Esta alteração de mindset não é nem racional nem decidida com reflexão. É que as pessoas que ficam desempregadas acabam sempre por ir procurar emprego noutras empresas. O que acontece é que com tempo, as pessoas são forçadas a procurar outras alternativas, sejam elas noutras industrias, noutro regime (part time) e/ou por um valor muito inferior ao que recebiam antes de ficarem desempregadas. Quando estes caminhos esgotam-se, para alguns, inicia-se o mecanismo de sobrevivência e tudo passa a ser uma opção viável – o risco, ou percepção de risco, desaparece por completo.
Mas o risco de abrir atividade em nome próprio não pode ser subestimado – 2/3 de negócios criados sobrevivem pelo menos dois anos, baixando para 44% após 4 anos e 31% a 7 anos. Não é por acaso que as pessoas que não se ligam emocionalmente ao seu negocio e vendem o cedo, têm normalmente uma maior taxa de sucesso e retorno.
O que poderá surpreender muitos é que estas taxas de insucesso não aumentam durante uma recessão. Ou seja, o facto de estarmos numa recessão, não deveria inibir empreendedores de seguirem em frente, em vez de esperarem por melhores tempos. O que muda é a razão por embarcar nesta aventura.
Ernst & Young concluiu num estudo de 2009 que a “experiência demonstra que empreendedores não deveriam desistir numa recessão.” Muitas das maiores empresas foram criadas numa recessão, como por exemplo Starbucks, Intuit e PetSmart. Estudos da Kauffman verificaram que mais de metade das empresas do Fortune 500 e praticamente metade das empresas na revista Inc. 2008 foram criadas numa recessão.
GoBankingRates produziu um infographic que demonstra a correlação entre uma crise económica e o inicio de atividade de empresas no Fortune 500.
O próprio processo de abrir uma empresa tornou-se muito mais fácil e acessível a praticamente qualquer um. Os custos associados com o inicio de atividade também diminuíram para valores que fazem com que algumas empresas de uma pessoa parecem ter dezenas de pessoas a trabalhar lá – a tecnologia permitiu termos acesso a ferramentas e informação gratuita que nos ajudam a concretizar a maioria das tarefas de gestão, comunicação e marketing.

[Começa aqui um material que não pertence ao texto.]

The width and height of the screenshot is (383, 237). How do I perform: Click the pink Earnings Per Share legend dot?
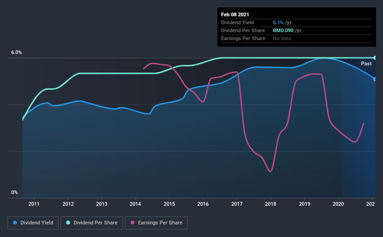pyautogui.click(x=132, y=223)
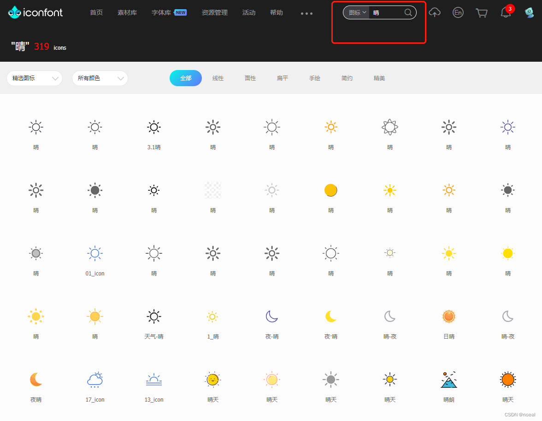This screenshot has width=542, height=421.
Task: Click the iconfont logo
Action: pos(35,12)
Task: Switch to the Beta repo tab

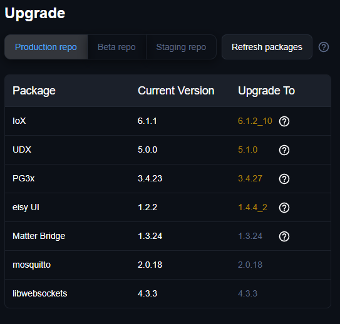Action: coord(116,47)
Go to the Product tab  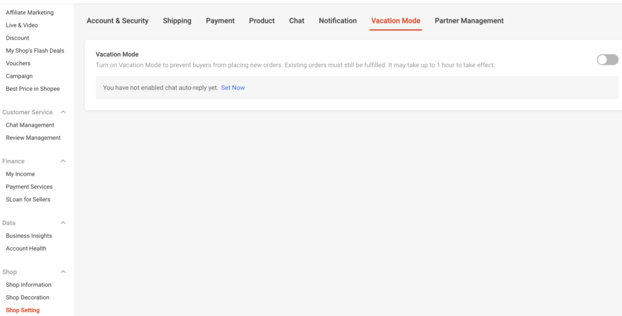(x=261, y=21)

Empresas têm surgido para dar face a este nicho de pessoas dedicadas e focadas mas mal equipadas para enfrentar o mundo de empreendedorismo. UnintentionalEntrepreneur, é um site que disponibiliza informação, formação e apoio a este nicho de empreendedores. Outras como a InfoStreet vende software de gestão a preços baixos especificamente para pequenas empresas no seu inicio de operação.
Seja por opção ou por obrigação, a experiência adquirida na criação de um negocio é algo que irá ajudar a enriquecer a pessoa em termos pessoais e profissionais, especialmente se conseguir liderar bem com o falhanço e perceber que tudo começa pequeno com poucos ou nenhuns recursos.
Curioso é ver que os bancos, nos Estados Unidos, financiam uma pequena fatia de novas empresas – boas noticias pois podemos todos esquecer o financiamento por parte do banco – e acredite que isso não é nada mau, pelo contrário.